Environment variables for the verifiers
=======================================

Verifiers are informed on how a zone can be verified through environment
variables. The information on which addresses and ports a verifier may query a
zone to be assessed is available and set on startup just after reading the
configuration and setting up the sockets in nsd.c by calling
setup_verifier_environment (also in nsd.c).

Verifiers are spawn (via server_verifiers_add) with nsd_popen3 (also in
verify.c). nsd_popen3 forks, then the child process closes all sockets and sets
the zone specific environment variables (VERIFY_ZONE and VERIFY_ZONE_ON_STDIN)
just before it executes the verifier with execvp.


Logging a verifiers standard output and error streams
=====================================================

Everything a verifier outputs to stdin and stderr is logged in the nsd log
file.  Handler with handle_log_from_fd (verify.c) as a callback are setup by
server_verifiers_add. The log_from_fd_t struct is the user_data for the handler
and contains besides the priority and the file descriptor, variables that are
used by handle_log_from_fd to make sure logged lines will never exceed
LOGLINELEN in length and will be split into parts if necessary. 

Note that in practice error messages are always logged before messages on the
standard output, because stdout is buffered and stderr is not. Maybe it is more
convenient to set stdout to unbuffered too.


Feeding a zone to a verifier
============================

The complete zone may be fed to the standard input of a verifier when the
"verifier-feed-zone:" configuration option has value "yes" (the default). For
this purpose a handle_zone2verifier (verify.c) handler is called when the
to_stdin file descriptor of the verifier is writeable. The handle_zone2verifier
handler utilizes the zone_iter_next (verify.c) function to get the next rr to
write to the verifier. The zone2verifier_user_data_struct struct is used as the
handler's user_data to maintain state (the file handle, the rr pretty printing
state and the zone iterator).


Serving a zone to a verifier
============================

The nsd struct (in nsd.h) is extended with two arrays of nsd_socket structs:
verify_tcp and verify_udp and an verify_ifs size_t which holds the number of
sockets for verifying. This reflects the tcp, udp and ifs members that are used
for normal serving. Several parts in the code that operate on the tcp and udp
arrays are moved into functions for reuse with the verify_tcp and verify_udp
arrays.

      *	In nsd.c setting up the sockets moved from main to the
	setup_address_info (nsd.c) and is called from main for both the normal
	sockets and the verifying sockets.

      *	In server.c creating and binding the udp and tcp sockets are moved from
	server_init to the make_udp_sockets and make_tcp_sockets functions
	(server.c) which are consequently called from server_init for both
	normal and verifying sockets.

      *	Adding handlers for the sockets is moved from server_child (server.c)
	to the netio_add_udp_handlers and netio_add_tcp_handlers functions
	(server.c) which are then again called from server_child. But this time
	only for the normal sockets.

Furthermore, on places in server.c were before the close_all_sockets (server.c)
function was used with the normal server sockets, the function is called
subsequently for the verify sockets. Also in server_start_xfrd the sockets for
verifiers are closed in the xfrd child process, because it has no need for
them.

A server.h file is added to export the close_all_sockets,
netio_add_udp_handlers and the netio_add_tcp_handlers function for reuse in
verify.c.

      *	close_all_sockets is used in nsd_popen3 to prevent the sockets from
	being available to the external verifier as a security and robustness
	increase because hanging verifier subprocesses will otherwise prevent
	nsd from restarting with an "address in use" error.
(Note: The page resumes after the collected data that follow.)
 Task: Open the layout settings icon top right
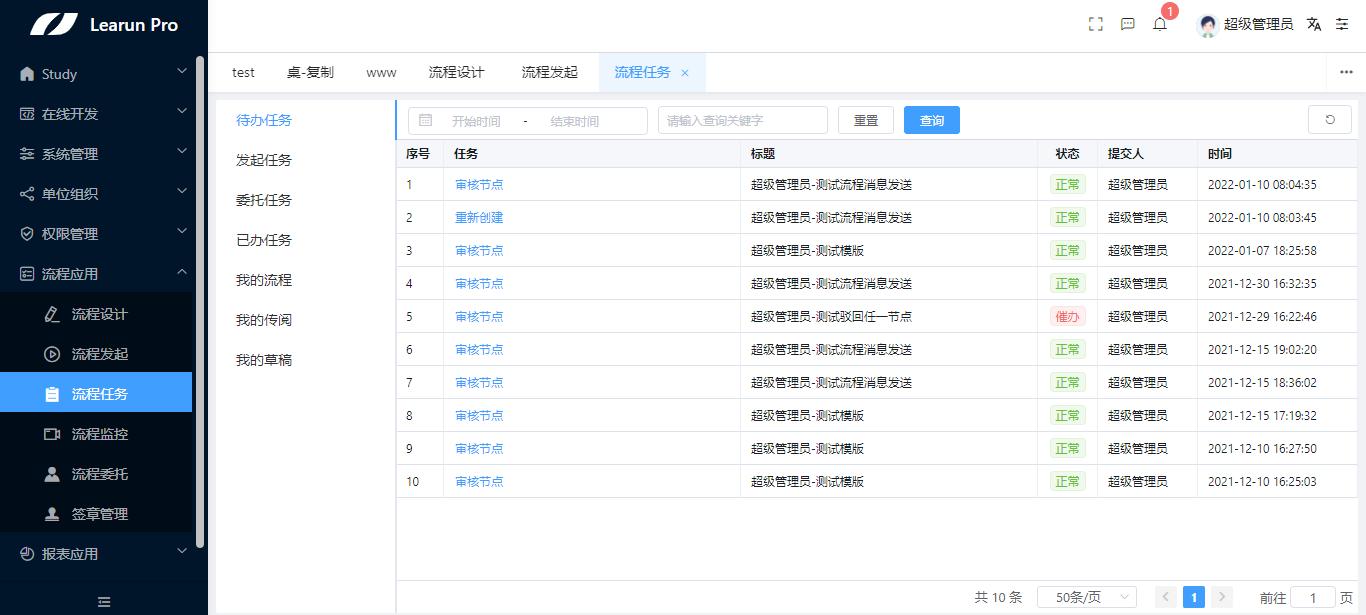pyautogui.click(x=1343, y=24)
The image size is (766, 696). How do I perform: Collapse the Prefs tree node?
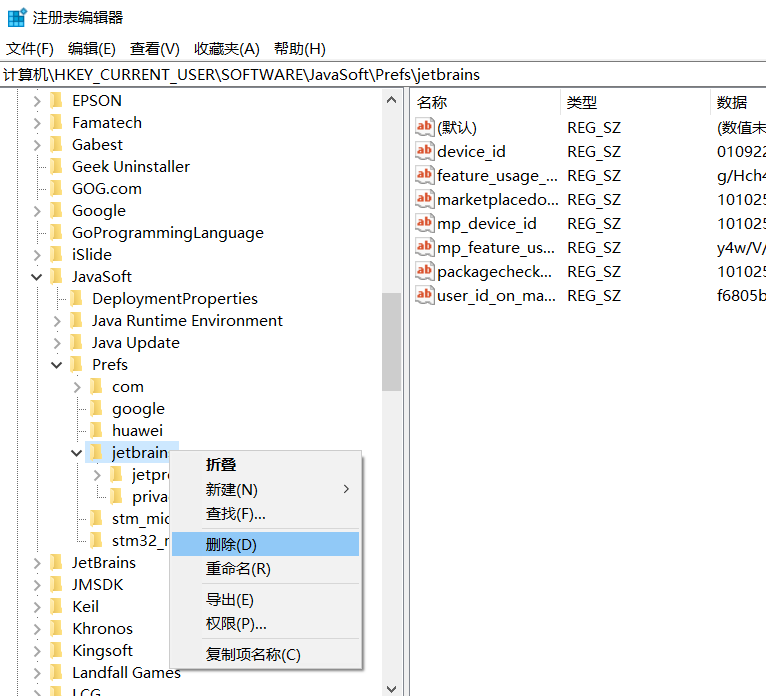pos(57,365)
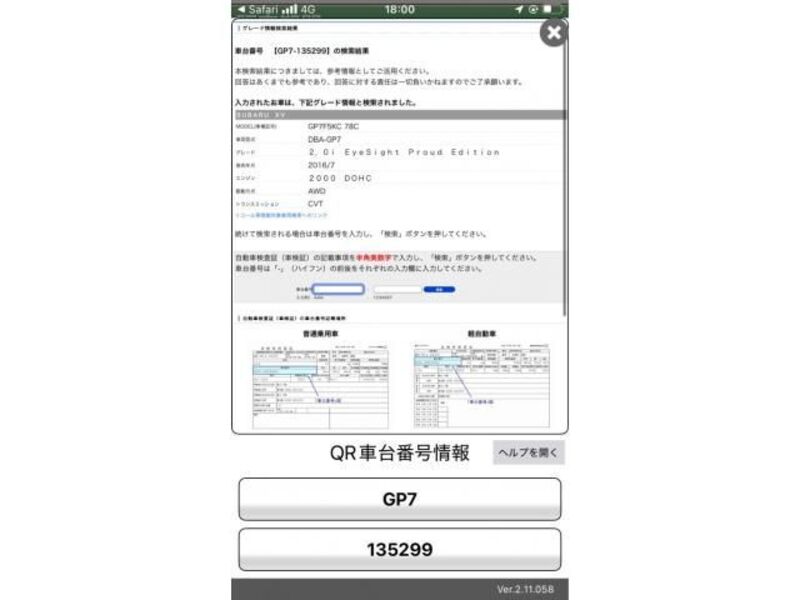The image size is (800, 600).
Task: Open help with ヘルプを開く button
Action: tap(529, 452)
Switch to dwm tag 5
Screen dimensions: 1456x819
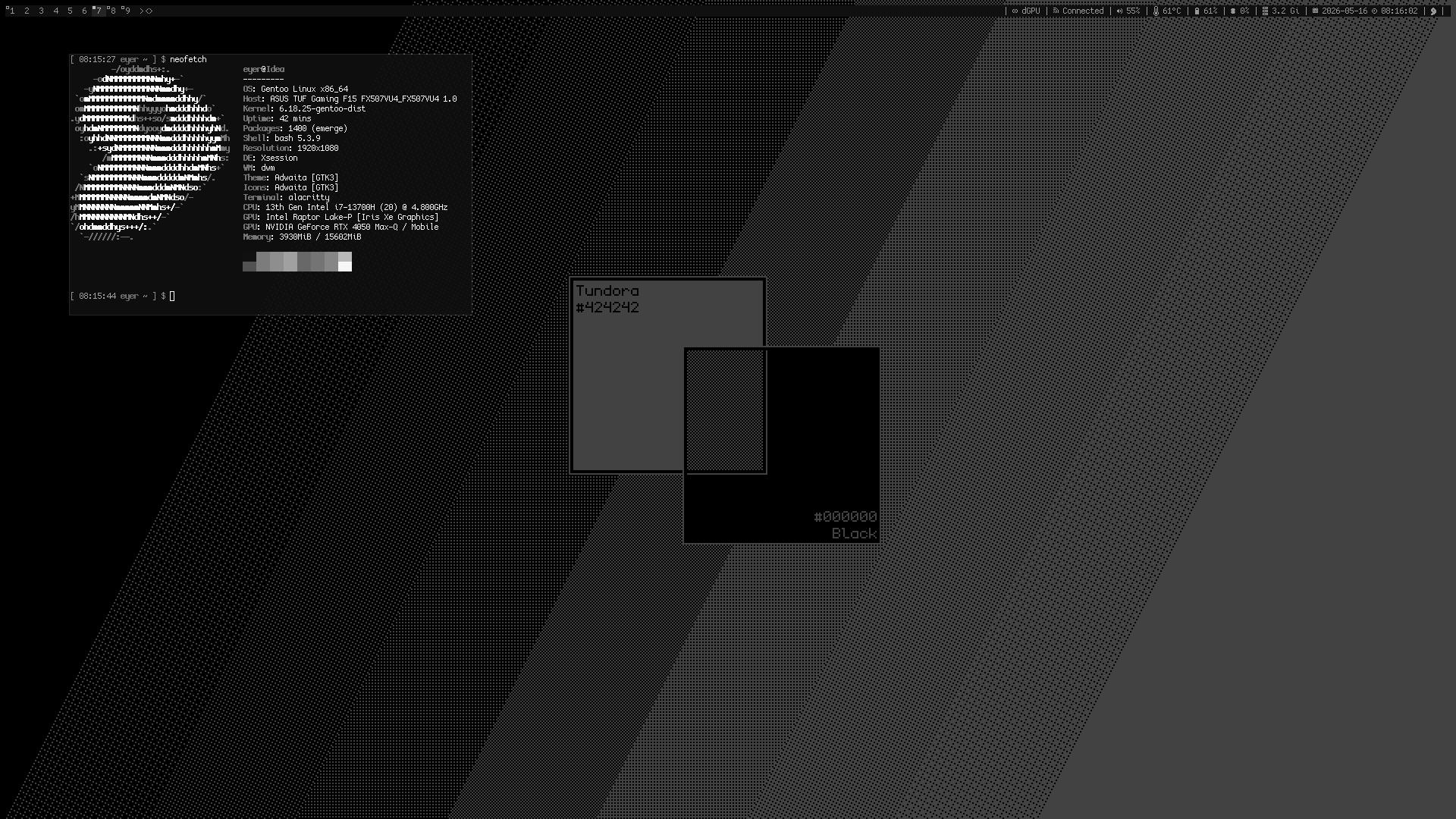click(x=70, y=11)
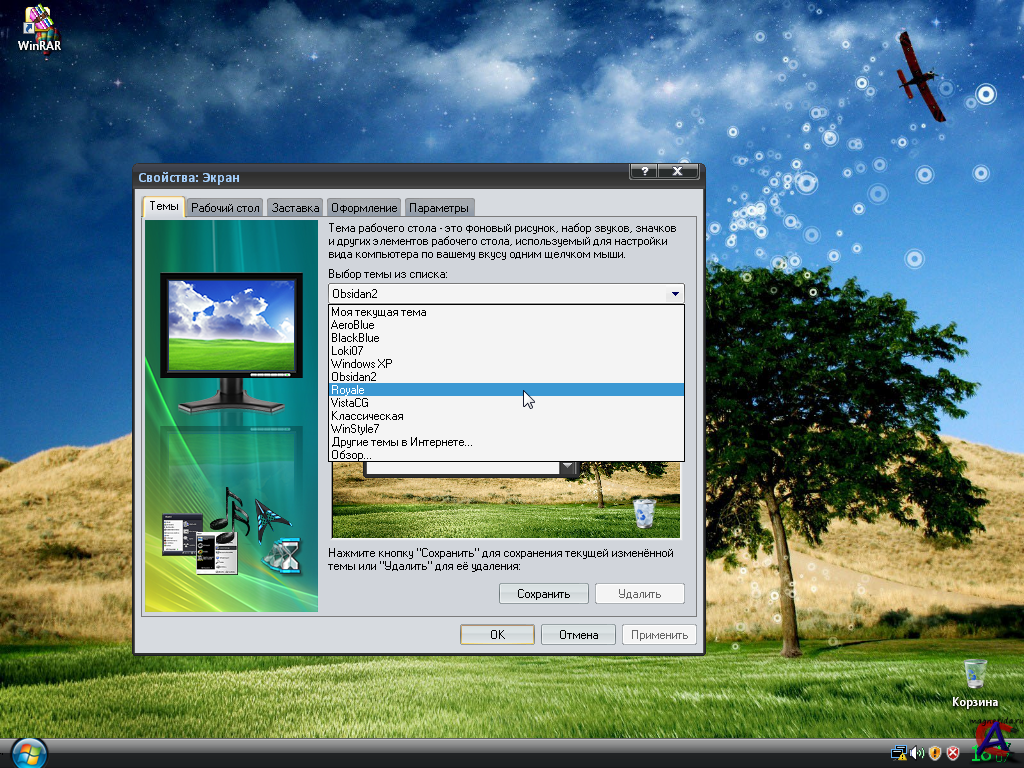
Task: Click the help question mark button
Action: tap(645, 172)
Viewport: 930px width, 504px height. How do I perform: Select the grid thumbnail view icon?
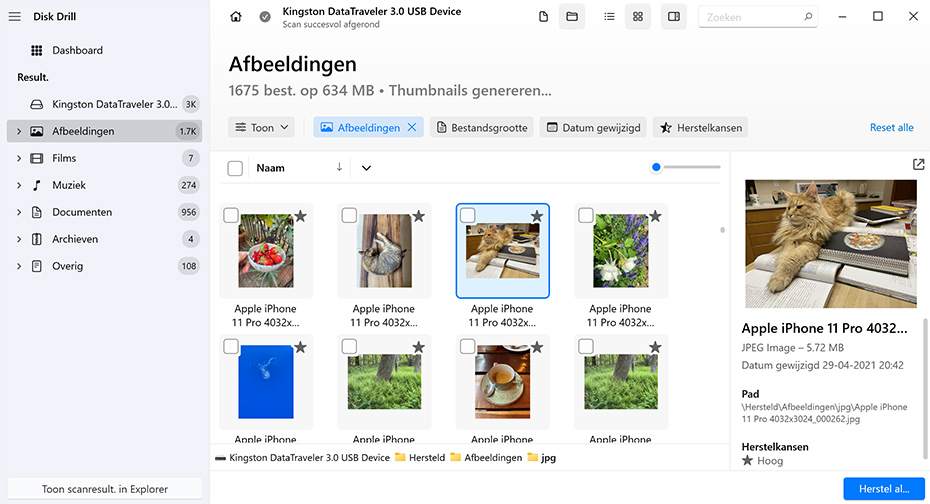click(x=637, y=17)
      *	netio_add_udp_handlers and netio_add_tcp_handlers are used in with the
	verify sockets in server_verifiers_add when a
	server_verify_zone_state_type is allocated to start serving the zone(s)
	to be verified.


Verifier timeouts
=================

A handler for timeouts (as configured with the "verifier-timeout:" option) is
added by server_verifiers_add at verifier initialization time. The callback is
handle_verifier_timeout (verify.c) and the verifier_state_type for the verifier
is used as user_data.

handle_verifier_timeout simply kills the verifier (by sending SIGTERM) and does
not cleanup the verifier_state_type struct for reuse. This is done in
server_verify_zones (when waiting for the child processes is interrupted), with
cleanup_verifier (verify.c), because it can then exit to allow more verifiers
to run simultaneously (when a next call to server_verifiers_add is made).


Aborting the reload process (and killing all running verifiers)
===============================================================

A reload might (especially with a verifier) take some time. A parent server
process could in this time be asked to quit. If that happens and it has a child
reload server process, it sends the NSD_QUIT command over the communication
channel. server_verifiers_add adds a handler to listen for this command at
server_verify_zone_state_type allocation time. The handler callback is
verify_handle_parent_command (verify.c) and as user_data the
server_verify_zone_state_type is used.


Refreshing and expiring zones
=============================

When the SOA-Refresh timer runs out, a fresh zone is tried to be fetched from
the master server. If that fails, each SOA-Retry time will be tried again. To
prevent a bad zone from being verified again and again, xfrd remembers the
last serial number of the zone that didn't verify. It will not try to transfer
a zone with the bad serial number again.

Before afer reloading, the reload process informed xfrd which SOA's were
merged in the database, so that xfrd knew when zone needed to be refreshed.
This is adapted to inform xfrd about bad zones. The function
inform_xfrd_new_soas is called for this in server.c. It communicated either
good or bad soas. When bad soas are communicated a session starts with
NSD_BAD_SOA_BEGIN. For only good zones it starts with NSD_SOA_BEGIN. Each soa
is preceded by a NSD_SOA_INFO. When all soas are communicated, NSD_SOA_END is
send. Reception of these messages by xfrd is handled by function
xfrd_handle_ipc_read in ipc.c. In the xfrd_state struct (in xfrd.h), the
boolean parent_bad_soa_infos is added to help with this control flow in ipc.

The soas are eventually processed by xfrd, via xfrd_handle_ipc_SOAINFO in
ipc.c, with the xfrd_handle_incoming_soa function in xfrd.c.  The function
make sure that if a bad soa was received it is remembered in the xfrd_zone
struct. Two new variables are added for the purpose to this struct: soa_bad
and soa_bad_acquired.  The values are stored and read to the xfrd.state file
with the functions xfrd_write_state_soa and xfrd_read_state respectively.

In xfrd.c function xfrd_parse_received_xfr_packet is adapted to make sure that
known bad serials are not transfered again unless the transfer is in a
response to a notify. And even then only when the SOA matches the one in the
notify (if it contained one, otherwise any SOA is good).